To start: What is $\mathbf{s}(i)$? This is not an operator (not a matrix) but rather meant to denote a vector of operators. \begin{equation}\mathbf{s}(i)=(s_x(i),s_y(i),s_z(i)),\end{equation} where $s_\sigma(i)$ is an operator, a $(2s+1)^N$-dimensional matrix.

What does the dot product between them mean? It means to imitate the usual dot product, as in \begin{equation} \mathbf{s}(i)\cdot\mathbf{s}(j) = s_x(i)s_x(j)+s_y(i)s_y(j)+s_z(i)s_z(j) \end{equation} where the multiplication $s_\sigma(i)s_\sigma(j)$ is simply matrix-matrix multiplication.

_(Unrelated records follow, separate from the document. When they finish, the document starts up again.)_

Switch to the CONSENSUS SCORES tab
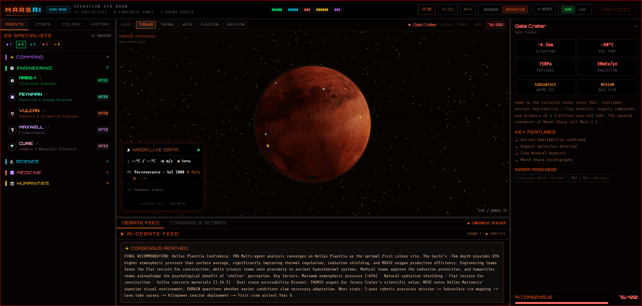Image resolution: width=642 pixels, height=306 pixels. (198, 223)
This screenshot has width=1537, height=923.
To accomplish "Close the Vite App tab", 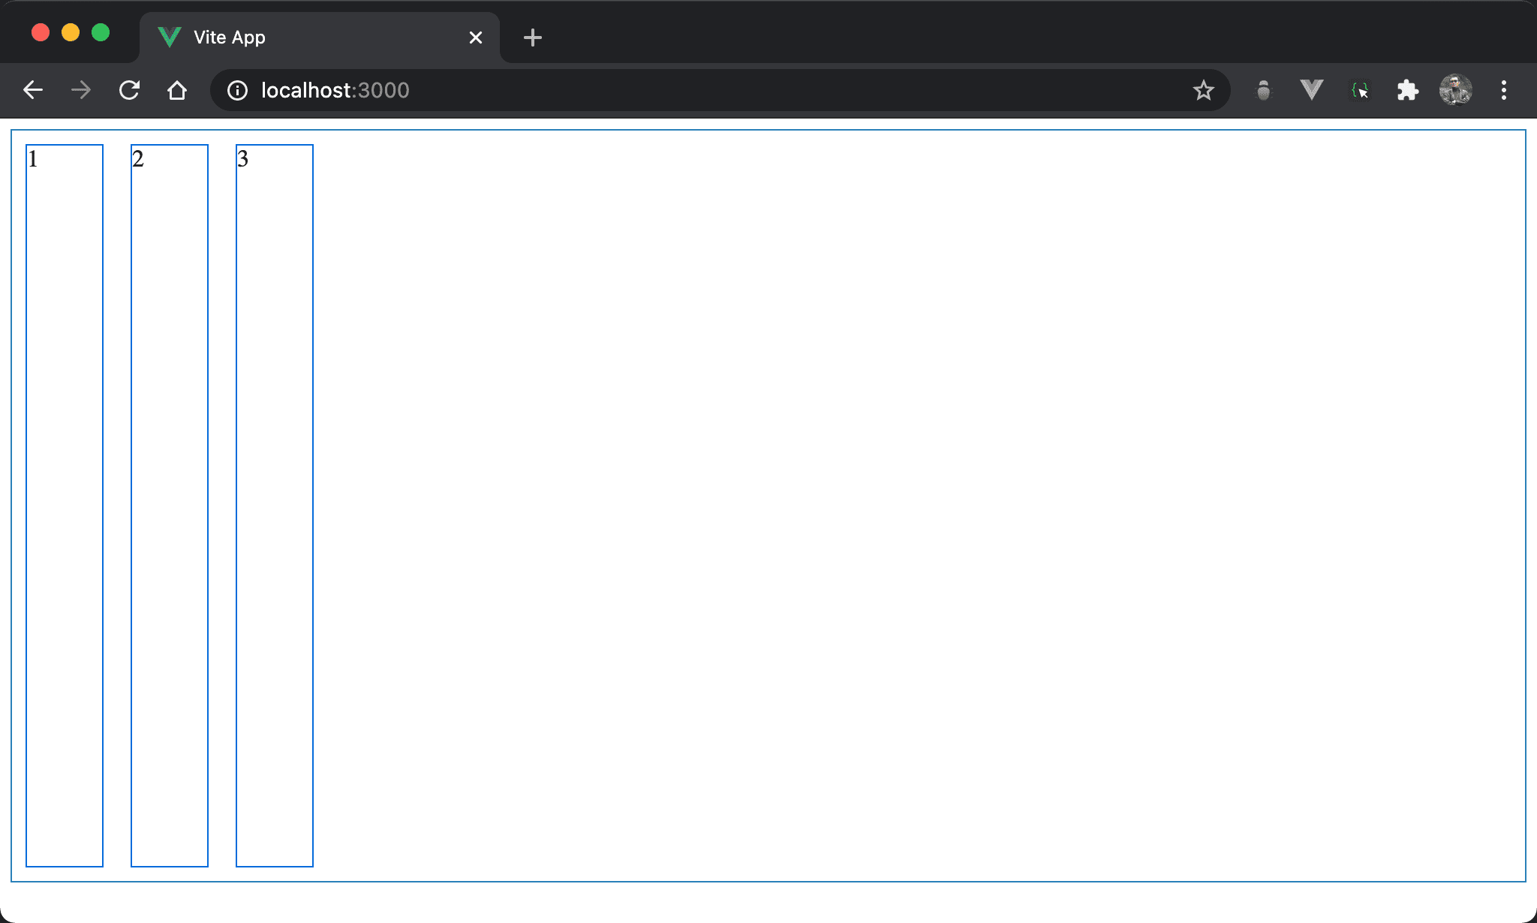I will click(476, 38).
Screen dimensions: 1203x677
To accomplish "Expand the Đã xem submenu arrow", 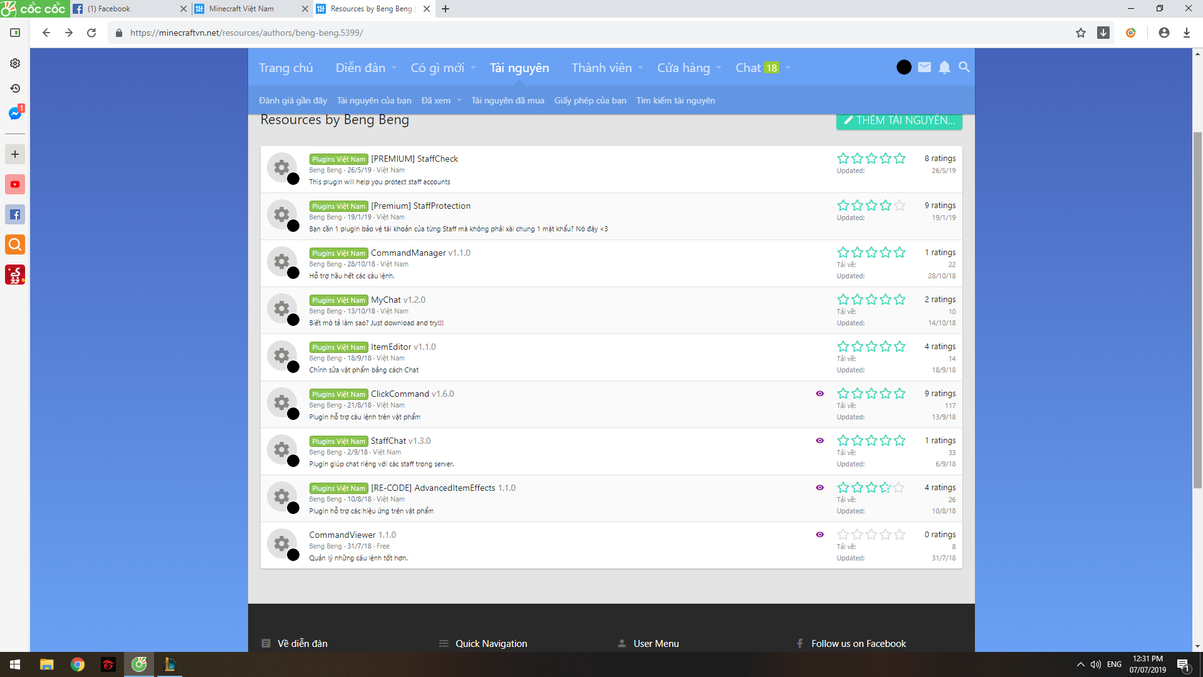I will coord(459,100).
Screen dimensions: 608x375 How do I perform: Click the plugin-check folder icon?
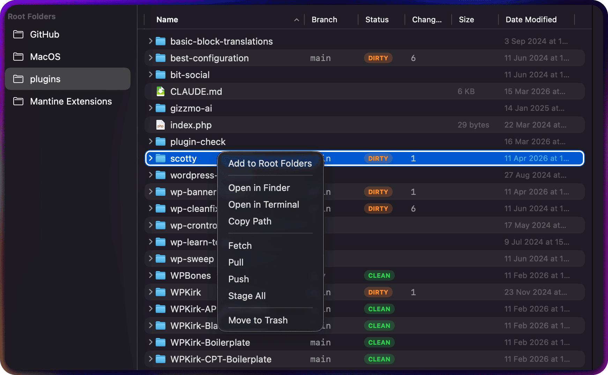tap(161, 141)
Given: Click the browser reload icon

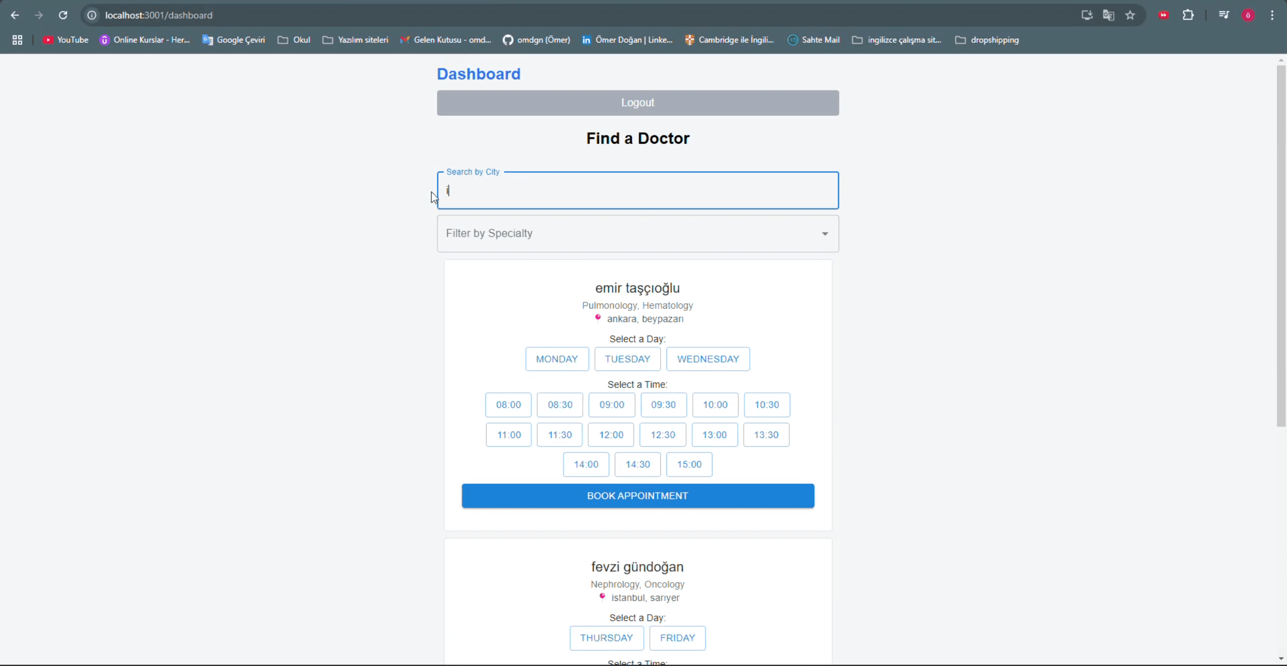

Finally: What are the matrices $s_\sigma(i)$, and how are they $(2s+1)^N$-dimensional? You probably already know the form of the matrix $s_\sigma$ for $\sigma=x,y,z$; these are $(2s+1)$-dimensional matrices. When we describe multiple spins, the total Hilbert space is a tensor product of the Hilbert space of the individual spins, so our total Hilbert space for $N$ particles is $\bigotimes^N\mathbb{C}^{2s+1}$, where the $i$th copy of $\mathbb{C}^{2s+1}$ in the tensor product represents the state of the $i$th particle. This is a $(2s+1)^N$-dimensional space, which is why the overall Hamiltonian is a $(2s+1)^N$-dimensional matrix. When we write $s_\sigma(i)$, we mean the spin operator $s_\sigma$ that acts only on the part of the Hilbert space associated to the $i$th spin. So, strictly speaking, we have \begin{equation} s_\sigma(i) = I\otimes I\otimes\cdots I\otimes \underbrace{s_\sigma}_{i\text{th position}}\otimes I\cdots \otimes I \end{equation} which makes $s_\sigma(i)$ a $(2s+1)^N$ dimensional matrix.